La situation au Mali est-elle stabilisée ?
Je n’ai pas été étonné des récents incidents dans le Nord. Cette instabilité ne disparaîtra pas comme par miracle. On a laissé s’établir une crise tellement profonde que cette fragilité perdurera encore deux à trois ans. Depuis les années 1960 existe, au Nord, la tentation séparatiste. Elle s’est renforcée en raison de l’ambition de groupes armés d’instaurer dans cette région, voire au-delà, un État islamique. L’intervention de la France, le 11 janvier dernier, a clairement permis d’éviter la réalisation de ce projet.
À Bamako, comment cohabitent musulmans et chrétiens ?
Il a toujours existé chez nous une « alliance des religieux », qui réunit les confessions chrétiennes et les divers courants musulmans. Dans ce cadre, nous avons toujours essayé de désarmer les crises. Même les wahhabites y concourent avec nous. Mais le danger fondamentaliste est toujours là. Pour autant, nous devons éviter de paniquer : tous les musulmans ne sont pas comme ça. La destruction par les fondamentalistes, dans le Nord, de bâtiments musulmans comme chrétiens a conduit certains musulmans à se désolidariser.
La guerre au Mali a-t-elle été civile ou religieuse ?
Les deux. Les indépendantistes, mélangés aux islamistes, ont voulu tirer profit du chaos politique et militaire. Il nous faut rester vigilants. Avec leurs adeptes au Nigeria et dans d’autres pays voisins, ils forment un réseau. Nous devons informer sérieusement les gens qui sont fragiles, favoriser les prises de conscience. Des Afghans et des Pakistanais sont présents au Mali. Quelles idéologies amènent-ils ? De nombreux jeunes, désœuvrés, peuvent s’y laisser prendre.
Les catholiques maliens ont-ils peur ?
Ils n’ont pas peur, mais ils sont méfiants. Même après les destructions des missions catholiques dans le Nord, nous n’avons cessé de diffuser la Prière pour la paix de saint François. Nous voulons la paix, mais seul Dieu peut nous la donner. Parce que la division est partout, chez les politiques, chez les jeunes, nous devons travailler à la conversion des cœurs.
Qu’attendez-vous des catholiques français ?

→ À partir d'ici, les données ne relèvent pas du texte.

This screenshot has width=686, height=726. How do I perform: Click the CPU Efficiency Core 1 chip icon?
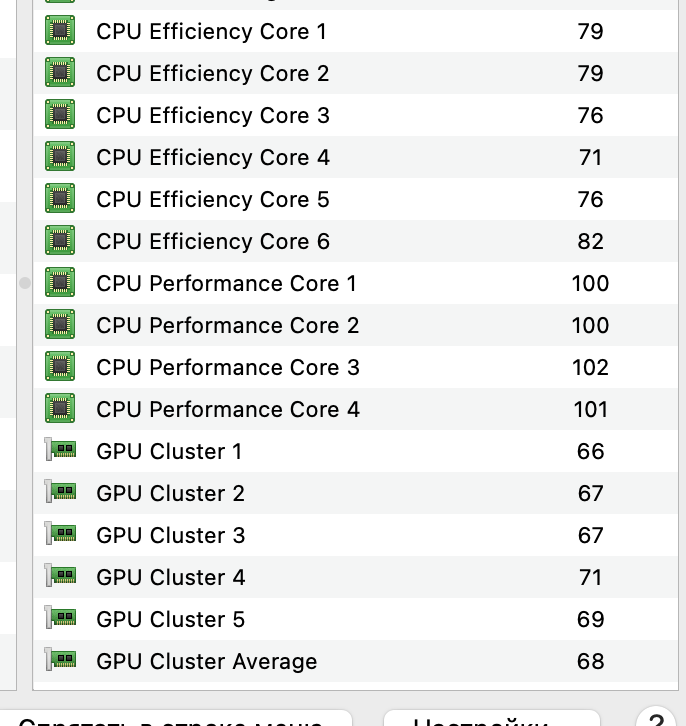tap(60, 31)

Ils doivent s’informer, continuer à nous manifester leur solidarité. Il ne faut pas nous laisser tomber, car la crise n’est pas finie. Il faut aider les « réfugiés de l’intérieur » à se réinstaller chez eux, au Mali. Et puis, il nous faut reconstruire : dans le Nord, tout ce qui manifestait l’Occident a été détruit : même le mobilier de nos écoles a été transformé en bois de chauffe.